Mobile phones have become somewhat of a permanent extension of the individual in this day and age. It is rare to come across someone who does not have their mobile phone in their hand, pocket, bag or otherwise within reaching distance at all times.
It is concerning, however, when employees seem unable to detach themselves from their mobile phones during work hours. In white-collar industries, employers often face the problem of employees spending too much time at work taking personal calls, sending text messages or checking apps which results in reduced engagement and productivity. In safety-critical workplaces, the use of mobile phones poses an even greater problem – a risk to the health and safety of workers.
In order to combat these concerns, most employers will have strong policies in place that set out the reasonable and unreasonable use of mobile phones in the workplace. In a previous blog “Employee phone home: Truck driver not unfairly dismissed for failing to adhere to mobile phone policy” we discussed the importance of having these policies in place particularly for safety-critical workplaces.
Two recent cases in the Fair Work Commission (FWC) have highlighted the importance of not only having these strong policies in place but also implementing them and making sure that employees are aware of the consequences of non-compliance.
In Hansen v Ceres Natural Goods Pty Ltd T/A Pure Harvest  FWC 1052, a forklift operator was dismissed for breaching his employer’s zero-tolerance mobile phone policy twice in two hours.
The policy clearly stated that the use of mobile phones whilst performing operational tasks (whether they were on the production line or using any form of machinery or equipment) was prohibited.
The employee received the first warning after his phone fell out of his pocket and onto the operator seat of the forklift. Two hours later, the employee was seen with his phone in his hand again whilst on the forklift. The employee argued that the forklift was not operational at the time and that he had merely pressed the power button to check if his wife was contacting him about their son who was unwell.
According to the employer, these incidents, together with the fact that the employee was on a third and final warning, warranted his dismissal.
The FWC agreed with the employer and upheld the dismissal. The FWC stated that, had it not been for the warning he received two hours earlier, the FWC might have concluded that the dismissal was harsh. However, the employer had a clear policy on the use of mobile phones and the employee made a choice – knowing he was on a final warning – to take his phone out of his pocket. It confirmed that the employer was entitled to take a stand and say enough was enough.
In contrast, the FWC in Condello v Fresh Cheese Co (Aust) Pty Ltd  FWC 2025, found that an employee who had been summarily dismissed for using his mobile phone whilst in a freezer room was unfairly dismissed.
In this decision, the employee was summarily dismissed after 16 years of almost unblemished service after he was seen taking a call in a freezer room (that was unrefrigerated and stored empty boxes) from his wife who was caring for his mother-in-law who had dementia. He claimed that his dismissal was unfair because:
- Whilst he was aware that employees could not use mobile phones in the production area, he thought the freezer room was not part of the production area; and
- He was not aware that such an incident could result in his summary dismissal.
The employer claimed that the employee’s conduct was in breach of dairy food safety regulations as well as the employee handbook. The employer also sought to argue that its employees had participated in a toolbox meeting about the use of mobile phones only one week before the incident, even though it could not produce any records arising out of that toolbox meeting.

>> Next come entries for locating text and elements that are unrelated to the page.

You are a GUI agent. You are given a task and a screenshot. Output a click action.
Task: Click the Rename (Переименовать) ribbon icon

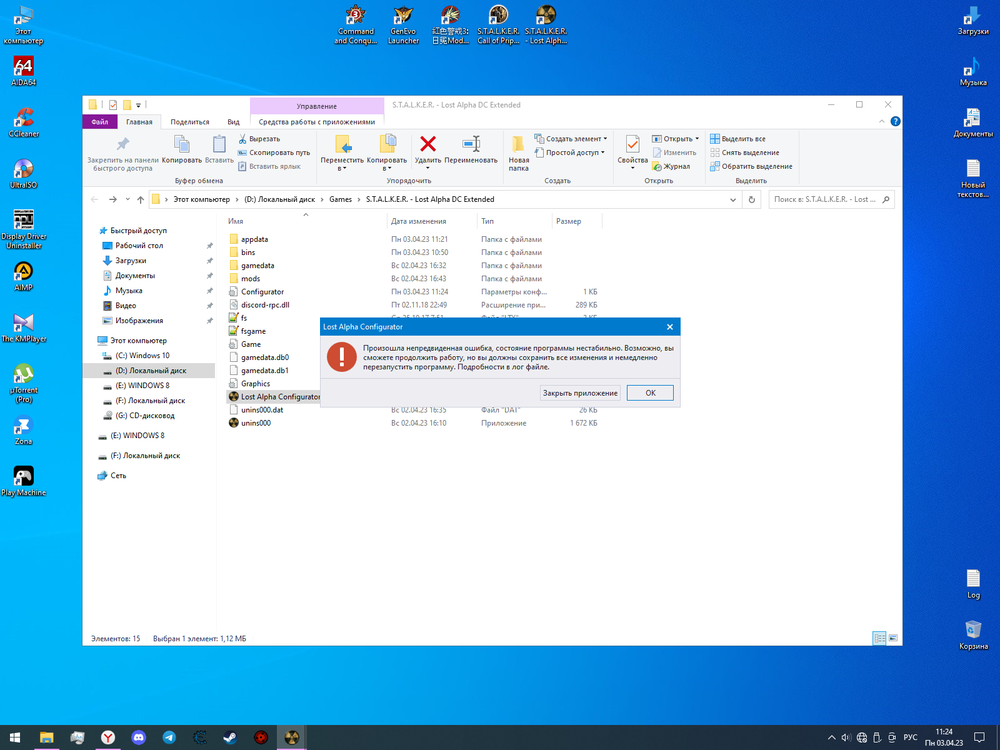pyautogui.click(x=471, y=148)
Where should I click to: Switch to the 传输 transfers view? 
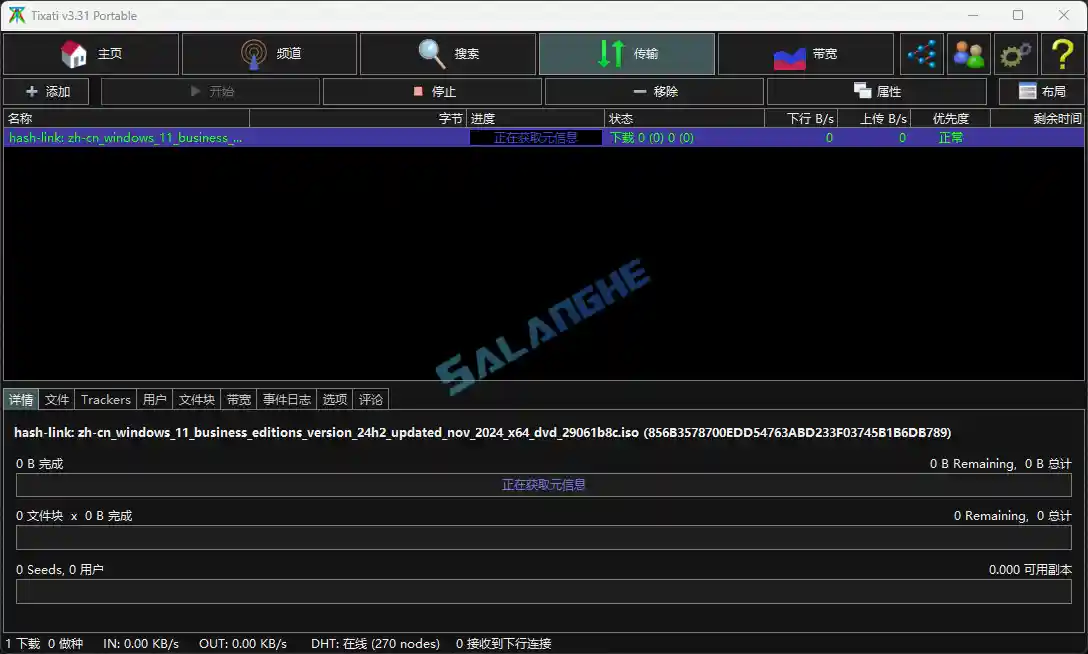point(627,55)
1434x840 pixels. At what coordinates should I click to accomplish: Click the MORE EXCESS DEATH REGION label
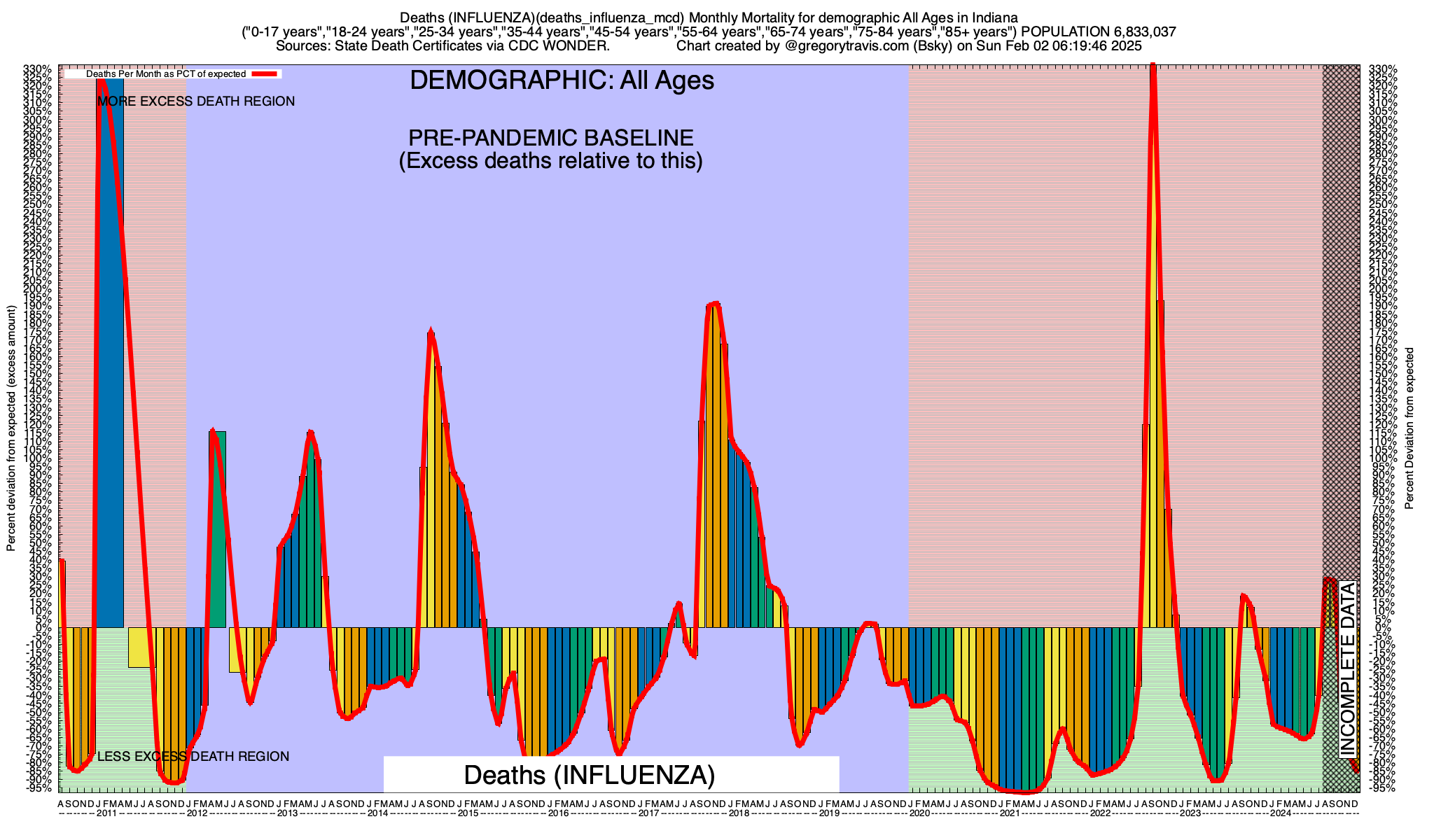pos(196,102)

The FWC rejected the employer’s arguments and found that the employer had not consistently applied the rules about mobile phone usage previously in a number of areas in the workplace. It also found that the implementation of the policy about the use of mobile phones was poorly organised and the employees had been provided with insufficient detail.
The FWC stated that:
“A company cannot simply produce policies and procedures and expect to rely on them to defend a claim if there is no evidence to support that its employees have been made aware of those documents, trained in the content of the documents, and provided with access to those documents. The onus is on the employer to adequately operationalise their policies and procedures if they seek to rely on them to defend an unfair dismissal application.”
Lessons for employers:
The drafting and implementation of a mobile phone policy will depend largely on the particular workplace. For example, if your employees are in regular contact with clients or customers using their mobiles or must have regular access to their emails, it may be appropriate to have a policy that allows access to mobile phones in the workplace but draws a distinction between business use and “reasonable personal use” during work hours. Of course, in safety-critical workplaces, a “zero-tolerance” policy will likely be more appropriate.
Once the contents of the policy have been settled, it is not enough for employers to have the policy in place if it is not implemented and employees are not made aware of it. The FWC has shown that it is unlikely to allow employers to rely on a breach of a policy as a reason for dismissal if they have not adequately advised employees of its existence and trained them in its contents.